= James C. Jarvis =

American naval officer (1787–1800)

James Canon Jarvis (c. 1787 - 2 February 1800) was a midshipman in the United States Navy during the Quasi-War with France.

Jarvis was the son of James Jarvis of New York. He was appointed a midshipman from New York in 1799. Midshipman Jarvis was killed at the age of 13 during the historic engagement between the famed frigate Constellation and the French frigate La Vengeance on 2 February 1800. Sent aloft in command of the topmen to secure Constellation's unsupported mainmast, he refused to come down when warned that the mast might topple: "My post is here. I can't leave it until ordered." As the mast crashed, Jarvis was swept over the side with the falling rigging.
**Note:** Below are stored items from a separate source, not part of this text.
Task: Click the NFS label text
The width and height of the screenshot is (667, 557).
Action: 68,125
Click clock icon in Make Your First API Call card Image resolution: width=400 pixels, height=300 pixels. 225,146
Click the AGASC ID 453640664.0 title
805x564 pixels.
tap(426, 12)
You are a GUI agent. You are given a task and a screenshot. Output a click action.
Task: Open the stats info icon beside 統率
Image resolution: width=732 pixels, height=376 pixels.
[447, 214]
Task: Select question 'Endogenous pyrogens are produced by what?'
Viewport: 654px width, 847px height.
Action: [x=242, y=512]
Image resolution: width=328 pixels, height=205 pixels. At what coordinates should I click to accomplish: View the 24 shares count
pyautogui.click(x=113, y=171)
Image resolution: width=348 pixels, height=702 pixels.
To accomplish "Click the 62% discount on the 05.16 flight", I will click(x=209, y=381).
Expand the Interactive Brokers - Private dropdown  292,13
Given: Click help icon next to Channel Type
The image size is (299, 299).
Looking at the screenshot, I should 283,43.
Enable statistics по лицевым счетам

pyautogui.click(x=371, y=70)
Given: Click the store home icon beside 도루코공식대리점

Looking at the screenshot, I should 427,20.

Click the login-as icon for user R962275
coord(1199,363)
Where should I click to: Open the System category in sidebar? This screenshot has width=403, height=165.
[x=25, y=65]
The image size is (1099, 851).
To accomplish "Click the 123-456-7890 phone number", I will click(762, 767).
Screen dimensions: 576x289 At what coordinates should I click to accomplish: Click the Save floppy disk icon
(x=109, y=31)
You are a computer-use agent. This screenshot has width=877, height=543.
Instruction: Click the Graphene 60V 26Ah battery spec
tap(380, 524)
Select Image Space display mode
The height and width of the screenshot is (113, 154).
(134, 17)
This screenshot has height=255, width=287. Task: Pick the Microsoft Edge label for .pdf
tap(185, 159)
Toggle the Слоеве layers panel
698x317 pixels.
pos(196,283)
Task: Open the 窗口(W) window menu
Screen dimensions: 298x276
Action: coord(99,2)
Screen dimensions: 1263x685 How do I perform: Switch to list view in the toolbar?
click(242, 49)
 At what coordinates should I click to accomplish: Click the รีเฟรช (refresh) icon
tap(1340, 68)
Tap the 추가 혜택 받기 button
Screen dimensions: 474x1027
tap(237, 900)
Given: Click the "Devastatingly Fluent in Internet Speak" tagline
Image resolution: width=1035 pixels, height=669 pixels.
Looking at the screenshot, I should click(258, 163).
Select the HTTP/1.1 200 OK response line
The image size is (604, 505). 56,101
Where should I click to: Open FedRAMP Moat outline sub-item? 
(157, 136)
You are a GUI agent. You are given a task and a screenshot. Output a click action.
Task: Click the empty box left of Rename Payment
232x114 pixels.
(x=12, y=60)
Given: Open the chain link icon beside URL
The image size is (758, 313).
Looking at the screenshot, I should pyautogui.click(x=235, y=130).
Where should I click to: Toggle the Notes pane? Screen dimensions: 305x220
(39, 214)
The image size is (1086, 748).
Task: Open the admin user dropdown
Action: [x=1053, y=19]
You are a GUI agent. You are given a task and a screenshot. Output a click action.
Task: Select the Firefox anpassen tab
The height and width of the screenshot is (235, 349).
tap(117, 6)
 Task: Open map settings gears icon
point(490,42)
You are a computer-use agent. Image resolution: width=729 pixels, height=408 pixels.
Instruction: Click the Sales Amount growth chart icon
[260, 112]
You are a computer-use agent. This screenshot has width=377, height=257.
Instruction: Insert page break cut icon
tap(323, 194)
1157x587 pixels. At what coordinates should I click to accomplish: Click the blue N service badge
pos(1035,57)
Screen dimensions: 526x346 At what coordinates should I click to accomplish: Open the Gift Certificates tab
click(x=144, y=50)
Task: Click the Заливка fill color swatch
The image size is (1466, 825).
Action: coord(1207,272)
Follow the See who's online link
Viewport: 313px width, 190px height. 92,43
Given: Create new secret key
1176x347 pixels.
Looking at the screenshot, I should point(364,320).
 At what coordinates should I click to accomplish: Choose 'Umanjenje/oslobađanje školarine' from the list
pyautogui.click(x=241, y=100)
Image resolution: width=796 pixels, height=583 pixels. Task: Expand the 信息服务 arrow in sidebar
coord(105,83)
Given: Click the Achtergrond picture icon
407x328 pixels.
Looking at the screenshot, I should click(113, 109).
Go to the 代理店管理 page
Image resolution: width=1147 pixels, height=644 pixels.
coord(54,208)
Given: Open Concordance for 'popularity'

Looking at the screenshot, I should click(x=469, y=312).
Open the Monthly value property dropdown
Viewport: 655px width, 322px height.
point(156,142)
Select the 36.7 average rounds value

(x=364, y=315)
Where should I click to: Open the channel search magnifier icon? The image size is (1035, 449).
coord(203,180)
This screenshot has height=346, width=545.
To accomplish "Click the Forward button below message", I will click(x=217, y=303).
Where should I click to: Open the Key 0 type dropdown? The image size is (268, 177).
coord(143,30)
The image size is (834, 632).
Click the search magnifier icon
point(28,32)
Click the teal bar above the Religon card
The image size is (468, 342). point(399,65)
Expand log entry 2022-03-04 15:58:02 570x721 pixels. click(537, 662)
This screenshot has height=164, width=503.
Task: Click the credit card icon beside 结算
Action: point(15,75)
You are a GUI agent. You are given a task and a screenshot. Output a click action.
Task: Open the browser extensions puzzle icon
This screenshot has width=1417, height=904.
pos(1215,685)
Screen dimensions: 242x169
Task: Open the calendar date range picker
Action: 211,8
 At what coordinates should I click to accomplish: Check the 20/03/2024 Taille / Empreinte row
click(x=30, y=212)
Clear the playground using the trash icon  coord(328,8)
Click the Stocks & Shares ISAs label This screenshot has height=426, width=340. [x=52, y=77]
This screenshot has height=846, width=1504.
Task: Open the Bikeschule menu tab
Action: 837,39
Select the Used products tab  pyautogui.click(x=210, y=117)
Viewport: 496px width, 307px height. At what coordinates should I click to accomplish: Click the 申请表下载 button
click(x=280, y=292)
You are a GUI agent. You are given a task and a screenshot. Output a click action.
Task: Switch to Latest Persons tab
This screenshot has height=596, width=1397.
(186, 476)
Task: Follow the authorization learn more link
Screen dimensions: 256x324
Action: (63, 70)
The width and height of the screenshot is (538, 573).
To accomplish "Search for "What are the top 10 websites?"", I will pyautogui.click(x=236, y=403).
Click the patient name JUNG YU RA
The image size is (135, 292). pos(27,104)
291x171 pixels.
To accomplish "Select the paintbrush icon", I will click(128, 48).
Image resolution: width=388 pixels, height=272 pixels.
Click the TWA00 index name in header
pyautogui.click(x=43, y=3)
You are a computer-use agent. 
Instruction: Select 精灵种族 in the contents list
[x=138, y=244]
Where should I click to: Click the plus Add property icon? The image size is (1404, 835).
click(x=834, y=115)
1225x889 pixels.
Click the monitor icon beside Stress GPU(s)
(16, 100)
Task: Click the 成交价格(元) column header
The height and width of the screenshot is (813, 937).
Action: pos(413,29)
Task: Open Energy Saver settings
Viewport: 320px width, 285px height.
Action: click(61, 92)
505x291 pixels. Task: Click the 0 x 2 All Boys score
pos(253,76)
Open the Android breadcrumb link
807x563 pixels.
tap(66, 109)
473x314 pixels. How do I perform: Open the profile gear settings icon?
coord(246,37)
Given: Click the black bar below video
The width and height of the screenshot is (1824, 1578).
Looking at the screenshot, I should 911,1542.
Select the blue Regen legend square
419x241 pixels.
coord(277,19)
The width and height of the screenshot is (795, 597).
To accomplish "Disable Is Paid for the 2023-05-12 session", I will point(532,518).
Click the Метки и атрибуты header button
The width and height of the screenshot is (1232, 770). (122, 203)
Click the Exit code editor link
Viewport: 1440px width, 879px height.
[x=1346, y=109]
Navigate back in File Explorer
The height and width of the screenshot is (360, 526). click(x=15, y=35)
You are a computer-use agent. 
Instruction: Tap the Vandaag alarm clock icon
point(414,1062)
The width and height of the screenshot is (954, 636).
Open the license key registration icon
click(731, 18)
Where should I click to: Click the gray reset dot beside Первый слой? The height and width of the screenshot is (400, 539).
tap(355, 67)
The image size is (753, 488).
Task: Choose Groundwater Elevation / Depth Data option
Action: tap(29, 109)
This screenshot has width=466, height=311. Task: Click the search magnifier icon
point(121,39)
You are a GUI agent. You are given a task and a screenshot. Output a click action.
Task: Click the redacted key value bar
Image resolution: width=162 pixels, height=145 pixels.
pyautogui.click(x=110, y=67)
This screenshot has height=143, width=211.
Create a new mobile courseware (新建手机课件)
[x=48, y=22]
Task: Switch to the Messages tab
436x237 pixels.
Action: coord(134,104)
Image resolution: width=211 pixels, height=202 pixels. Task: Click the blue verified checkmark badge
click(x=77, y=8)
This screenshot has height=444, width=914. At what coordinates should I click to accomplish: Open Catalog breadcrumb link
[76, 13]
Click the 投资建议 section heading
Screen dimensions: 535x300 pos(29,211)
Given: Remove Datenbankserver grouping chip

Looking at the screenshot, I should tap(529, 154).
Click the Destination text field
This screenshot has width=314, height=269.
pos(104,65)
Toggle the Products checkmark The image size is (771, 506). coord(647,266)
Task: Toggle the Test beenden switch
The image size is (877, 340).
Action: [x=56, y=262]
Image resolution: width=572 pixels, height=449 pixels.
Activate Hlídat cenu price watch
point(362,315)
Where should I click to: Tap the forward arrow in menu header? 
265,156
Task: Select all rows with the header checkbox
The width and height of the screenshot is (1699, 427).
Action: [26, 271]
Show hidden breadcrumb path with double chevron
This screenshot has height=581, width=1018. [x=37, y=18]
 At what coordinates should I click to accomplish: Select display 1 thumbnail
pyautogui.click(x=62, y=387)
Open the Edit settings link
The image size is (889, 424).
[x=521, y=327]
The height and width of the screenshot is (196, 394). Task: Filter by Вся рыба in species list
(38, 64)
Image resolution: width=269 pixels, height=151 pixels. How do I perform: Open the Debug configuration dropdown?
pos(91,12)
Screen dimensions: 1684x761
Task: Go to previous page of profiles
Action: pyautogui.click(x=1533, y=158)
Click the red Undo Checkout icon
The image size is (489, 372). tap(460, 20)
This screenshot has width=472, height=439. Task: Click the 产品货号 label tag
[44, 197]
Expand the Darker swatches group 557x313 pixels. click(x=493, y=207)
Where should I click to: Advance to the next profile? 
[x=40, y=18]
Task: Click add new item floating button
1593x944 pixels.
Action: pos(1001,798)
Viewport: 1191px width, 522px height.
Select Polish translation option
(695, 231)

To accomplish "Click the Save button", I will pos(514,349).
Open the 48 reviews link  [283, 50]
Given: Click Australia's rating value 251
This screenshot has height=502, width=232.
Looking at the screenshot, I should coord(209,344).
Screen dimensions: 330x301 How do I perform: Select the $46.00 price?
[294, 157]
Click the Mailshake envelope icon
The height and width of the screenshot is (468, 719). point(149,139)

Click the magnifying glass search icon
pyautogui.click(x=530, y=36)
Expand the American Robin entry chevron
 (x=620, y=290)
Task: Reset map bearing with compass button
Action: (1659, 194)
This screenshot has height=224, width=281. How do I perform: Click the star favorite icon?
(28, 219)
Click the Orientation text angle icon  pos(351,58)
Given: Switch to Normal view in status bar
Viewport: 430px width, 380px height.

Honoring Jarvis for his bravery and devotion to duty, the Sixth Congress by Joint Resolution 29 March 1800 deemed his conduct "deserving of the highest praise" and his loss "a subject of National regret."

"Resolved, That the conduct of James Jarvis, a midshipman in said frigate, who gloriously preferred certain death to an abandonment of his post, is deserving of the highest praise; and that the loss of so promising an officer is a subject of national regret." Thomas Hart Benton, Abridgment of the Debates of Congress, from 1789 to 1856, Vol. II, p. 471.

In 1937, the US Navy named a destroyer after James C. Jarvis. The USS Jarvis (DD-393) was sunk with all hands off Guadalcanal on August 9, 1942. In 1944, a second destroyer was named after Jarvis (DD-799).